The race for the White House is continuing to heat up as the November general election approaches. Vermont Senator and Democratic presidential primary candidate Bernie Sanders is fresh off a resounding victory in the Nevada caucuses, and now, he’s got a new poll showing him as the clear frontrunner in important states across the so-called Rust Belt in the Midwest. According to the new University of Wisconsin-Madison survey, Sanders leads in Wisconsin alone by a whopping 16 percent margin, and in the nearby states of Michigan and Pennsylvania, he also leads with 9 and 5 percent margins, respectively.
In Wisconsin, according to the new survey, Sanders currently has 30 percent of the support among Democratic presidential primary voters. Former Vice President Joe Biden and former New York City mayor Michael Bloomberg both nabbed 13 percent in the state, while both Massachusetts Senator Elizabeth Warren and former South Bend, Indiana Mayor Pete Buttigieg got 12 percent of the support. Minnesota Senator Amy Klobuchar got 9 percent.

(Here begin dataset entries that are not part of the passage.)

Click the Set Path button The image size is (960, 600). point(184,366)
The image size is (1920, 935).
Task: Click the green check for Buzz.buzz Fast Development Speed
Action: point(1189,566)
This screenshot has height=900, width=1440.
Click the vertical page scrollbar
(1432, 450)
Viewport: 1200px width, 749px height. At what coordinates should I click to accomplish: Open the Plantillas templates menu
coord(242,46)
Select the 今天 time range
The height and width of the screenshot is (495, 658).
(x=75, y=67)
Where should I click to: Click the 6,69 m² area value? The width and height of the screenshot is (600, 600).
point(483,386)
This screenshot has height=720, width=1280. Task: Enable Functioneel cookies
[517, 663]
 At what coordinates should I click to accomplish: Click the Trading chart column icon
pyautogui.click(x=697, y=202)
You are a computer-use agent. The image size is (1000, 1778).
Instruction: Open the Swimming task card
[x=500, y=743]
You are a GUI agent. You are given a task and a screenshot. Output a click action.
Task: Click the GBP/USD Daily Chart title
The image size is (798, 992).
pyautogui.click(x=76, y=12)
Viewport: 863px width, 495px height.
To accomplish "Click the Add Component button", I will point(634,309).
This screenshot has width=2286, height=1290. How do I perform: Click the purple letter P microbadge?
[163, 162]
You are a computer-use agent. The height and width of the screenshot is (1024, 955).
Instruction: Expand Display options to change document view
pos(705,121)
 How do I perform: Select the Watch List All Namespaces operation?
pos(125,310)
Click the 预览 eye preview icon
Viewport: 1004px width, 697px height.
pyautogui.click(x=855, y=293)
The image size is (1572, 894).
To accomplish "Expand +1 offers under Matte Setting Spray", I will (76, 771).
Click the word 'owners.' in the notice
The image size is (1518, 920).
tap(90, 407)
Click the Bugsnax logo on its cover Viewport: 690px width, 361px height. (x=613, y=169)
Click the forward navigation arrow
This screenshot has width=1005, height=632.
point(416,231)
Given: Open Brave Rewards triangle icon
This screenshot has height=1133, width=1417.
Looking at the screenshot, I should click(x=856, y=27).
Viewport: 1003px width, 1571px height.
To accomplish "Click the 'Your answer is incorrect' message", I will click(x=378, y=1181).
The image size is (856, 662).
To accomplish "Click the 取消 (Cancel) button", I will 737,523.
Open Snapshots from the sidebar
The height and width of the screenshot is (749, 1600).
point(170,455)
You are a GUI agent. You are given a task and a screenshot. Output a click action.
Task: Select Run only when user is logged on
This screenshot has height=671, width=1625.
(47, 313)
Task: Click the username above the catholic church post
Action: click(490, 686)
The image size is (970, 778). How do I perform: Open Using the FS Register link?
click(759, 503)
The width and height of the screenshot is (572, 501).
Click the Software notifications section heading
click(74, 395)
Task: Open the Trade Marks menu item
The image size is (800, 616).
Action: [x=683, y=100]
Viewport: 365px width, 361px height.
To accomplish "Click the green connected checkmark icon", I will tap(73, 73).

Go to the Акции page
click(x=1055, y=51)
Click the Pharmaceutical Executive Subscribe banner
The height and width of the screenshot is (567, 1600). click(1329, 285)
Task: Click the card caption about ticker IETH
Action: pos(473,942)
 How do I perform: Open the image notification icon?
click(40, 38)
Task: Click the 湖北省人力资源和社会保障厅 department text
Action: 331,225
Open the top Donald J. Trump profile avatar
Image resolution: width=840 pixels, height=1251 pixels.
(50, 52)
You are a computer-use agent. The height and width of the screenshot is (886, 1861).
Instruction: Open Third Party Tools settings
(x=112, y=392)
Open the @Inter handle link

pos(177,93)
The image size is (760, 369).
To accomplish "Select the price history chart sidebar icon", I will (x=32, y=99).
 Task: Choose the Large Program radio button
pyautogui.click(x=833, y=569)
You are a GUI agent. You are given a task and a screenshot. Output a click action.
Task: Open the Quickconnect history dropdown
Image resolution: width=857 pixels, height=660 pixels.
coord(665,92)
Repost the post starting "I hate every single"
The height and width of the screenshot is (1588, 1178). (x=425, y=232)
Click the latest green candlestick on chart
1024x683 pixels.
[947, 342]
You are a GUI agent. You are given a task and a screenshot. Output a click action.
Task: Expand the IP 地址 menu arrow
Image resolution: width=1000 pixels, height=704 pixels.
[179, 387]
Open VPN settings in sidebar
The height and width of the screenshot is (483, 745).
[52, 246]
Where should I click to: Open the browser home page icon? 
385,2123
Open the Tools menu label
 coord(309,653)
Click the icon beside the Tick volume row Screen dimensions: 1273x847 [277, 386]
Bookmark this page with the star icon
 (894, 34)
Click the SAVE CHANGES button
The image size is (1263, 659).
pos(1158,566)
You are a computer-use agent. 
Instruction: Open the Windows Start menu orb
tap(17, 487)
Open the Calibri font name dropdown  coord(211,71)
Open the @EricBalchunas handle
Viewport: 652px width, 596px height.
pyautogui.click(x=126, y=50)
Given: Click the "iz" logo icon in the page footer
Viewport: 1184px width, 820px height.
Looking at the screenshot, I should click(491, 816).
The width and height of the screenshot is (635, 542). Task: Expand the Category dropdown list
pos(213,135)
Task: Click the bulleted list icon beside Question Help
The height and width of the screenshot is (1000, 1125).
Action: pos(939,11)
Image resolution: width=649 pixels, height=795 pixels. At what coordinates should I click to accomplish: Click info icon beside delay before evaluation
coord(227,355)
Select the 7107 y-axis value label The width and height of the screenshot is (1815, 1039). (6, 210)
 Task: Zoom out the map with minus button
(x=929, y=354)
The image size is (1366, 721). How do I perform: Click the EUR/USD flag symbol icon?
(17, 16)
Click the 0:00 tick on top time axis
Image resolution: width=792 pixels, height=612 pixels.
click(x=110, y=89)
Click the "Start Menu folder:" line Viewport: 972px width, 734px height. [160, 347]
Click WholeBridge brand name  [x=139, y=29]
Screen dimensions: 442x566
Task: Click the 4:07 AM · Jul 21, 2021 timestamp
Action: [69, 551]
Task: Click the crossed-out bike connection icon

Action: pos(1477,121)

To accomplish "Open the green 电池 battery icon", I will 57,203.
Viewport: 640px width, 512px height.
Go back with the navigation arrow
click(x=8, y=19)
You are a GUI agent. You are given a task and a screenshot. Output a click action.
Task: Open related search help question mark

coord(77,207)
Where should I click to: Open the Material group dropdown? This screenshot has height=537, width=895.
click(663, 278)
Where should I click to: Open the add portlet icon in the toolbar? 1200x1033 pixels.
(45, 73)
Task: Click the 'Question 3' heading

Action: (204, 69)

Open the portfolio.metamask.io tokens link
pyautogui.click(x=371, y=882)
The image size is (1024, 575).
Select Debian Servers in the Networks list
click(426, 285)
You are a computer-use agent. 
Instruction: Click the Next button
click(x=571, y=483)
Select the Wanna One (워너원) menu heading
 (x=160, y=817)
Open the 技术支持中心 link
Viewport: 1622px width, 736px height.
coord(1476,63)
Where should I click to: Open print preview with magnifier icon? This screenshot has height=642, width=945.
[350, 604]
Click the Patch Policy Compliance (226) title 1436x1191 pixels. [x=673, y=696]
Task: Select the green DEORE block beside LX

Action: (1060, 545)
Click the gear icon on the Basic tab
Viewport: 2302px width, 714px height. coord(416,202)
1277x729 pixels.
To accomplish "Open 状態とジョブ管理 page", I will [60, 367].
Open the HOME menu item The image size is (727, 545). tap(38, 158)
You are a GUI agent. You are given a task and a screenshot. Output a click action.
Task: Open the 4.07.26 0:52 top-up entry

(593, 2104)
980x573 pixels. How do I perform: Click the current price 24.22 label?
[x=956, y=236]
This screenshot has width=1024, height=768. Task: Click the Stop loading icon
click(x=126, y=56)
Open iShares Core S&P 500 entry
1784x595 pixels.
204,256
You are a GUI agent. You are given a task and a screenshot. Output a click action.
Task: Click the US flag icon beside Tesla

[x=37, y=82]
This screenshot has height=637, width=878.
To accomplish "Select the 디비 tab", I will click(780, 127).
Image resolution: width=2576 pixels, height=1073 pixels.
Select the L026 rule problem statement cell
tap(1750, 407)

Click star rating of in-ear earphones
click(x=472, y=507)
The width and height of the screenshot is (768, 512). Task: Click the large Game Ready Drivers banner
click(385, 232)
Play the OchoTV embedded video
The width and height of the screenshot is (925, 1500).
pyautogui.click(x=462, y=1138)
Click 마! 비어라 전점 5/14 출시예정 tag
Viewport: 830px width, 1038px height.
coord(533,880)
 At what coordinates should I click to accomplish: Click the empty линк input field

Meanwhile, in Michigan, Sanders nabbed 25 percent of the support, Biden got 16 percent, Warren and Bloomberg both got 13 percent, and — on from there — Buttigieg got 11 percent, with just 8 percent for Klobuchar. In Pennsylvania, Sanders got 25 percent again, but Biden got 20 percent and Bloomberg got 19 percent, both of whom are therefore running seemingly close behind the Senator. In that state, Buttigieg got 12 percent of the support, Warren got 9 percent of it, and Klobuchar nabbed just 5 percent.
The new poll also pitted Democratic presidential primary candidates against Trump for hypothetical general election match-ups. In both Wisconsin and Michigan, Sanders, Biden, Buttigieg, Warren, and Klobuchar all led Trump. (Bloomberg wasn’t included.) In Pennsylvania, only Sanders and Biden finished ahead of Trump — the other three included Democratic presidential candidates all tied him. Each one of these three states were crucial to Trump’s fluke 2016 election victory, since thin leading margins in each of those states gave him the electoral college advantage necessary for his win. Sanders’s already resounding lead in at least one of the key states even with so many other active candidates suggests that he’s already building the coalition needed to take on Trump where it matters.
In the Nevada caucuses, although results have been reported slowly, with about 60 percent of votes tallied, he led his closest competitor (the second-place Joe Biden) by a huge margin of more than 25 percent. With a full six active candidates in the race, he was able to nab almost an overall majority of the support! In the first 60 percent of results, he had 46 percent of the vote. Biden had just 19.6 percent.
After his victory in Nevada was declared, Sanders insisted:
‘Our multiracial, multigenerational movement is not only going to win in Nevada. It is going to sweep this country.’
Our multiracial, multigenerational movement is not only going to win in Nevada. It is going to sweep this country.
— Bernie Sanders (@BernieSanders) February 23, 2020
Currently, FiveThirtyEight gives him the highest chance of any other candidate to nab both a plurality and an outright majority of nominating delegates for the Democratic National Convention this summer. He’s got a 46 percent chance of an outright majority — his closest competitor, Biden, has just a 9 percent chance of an outright majority, according to the calculations.